Sandra Ramírez, General Manager of Bristol Myers Squibb Mexico and Colombia, explained to MBN that these types of models also require a solid legal framework and infrastructure that allows management verifiers, actively involving the national government.
Moreover, Fernando Cruz, Country President and Head of Corporate Affairs and Communication at Novartis Group Mexico, told MBN that to begin applying this model, first a country needs to identify an area or disease to begin its implementation. “There is still a long way to go but in Mexico, talks for applying this payment scheme for ailments such as multiple sclerosis or blindness caused by diabetic retinopathy have already started,” said Cruz.
Just as the NHS encouraged, José Arnaud Coelho Director General of Merck Group Mexico, highlighted during an interview with MBN that without the proper follow-up or adherence to treatment, products will not have the desired outcome for the patient. “Sector’s authorities are not yet addressing that,” Coelho said.
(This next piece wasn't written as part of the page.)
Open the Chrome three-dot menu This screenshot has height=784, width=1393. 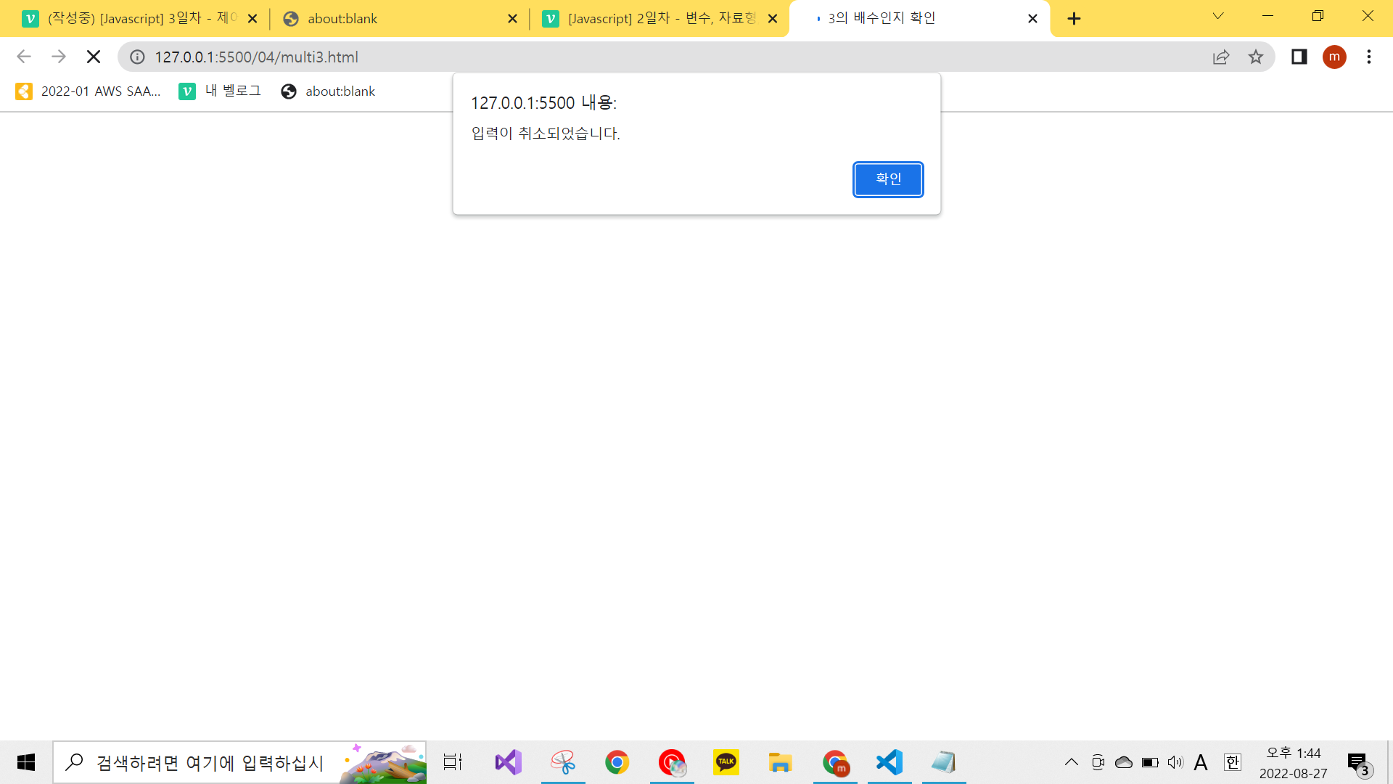[1369, 57]
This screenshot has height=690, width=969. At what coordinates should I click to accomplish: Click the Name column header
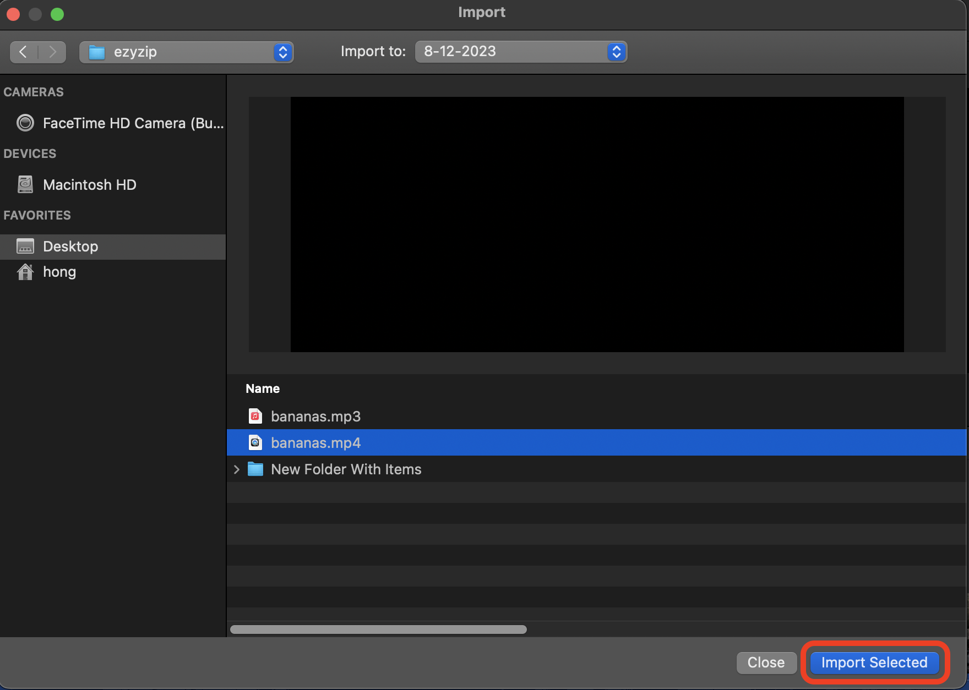(x=263, y=388)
A study by MSH explains that the success of these novel methods depends on political commitment, as the government plays the largest role in their adoption. However, a good way to start, according to Javier Pico, Partner at LSC, is through private companies. “(Companies) need to create that value-added picture themselves,” he told MBN. “Unfortunately, the Mexican government is not thinking about what specific medication to buy. It is deliberating whether to spend US$1 on COVID-19 machines, on diabetes or on cancer and it is not looking at the broader picture.”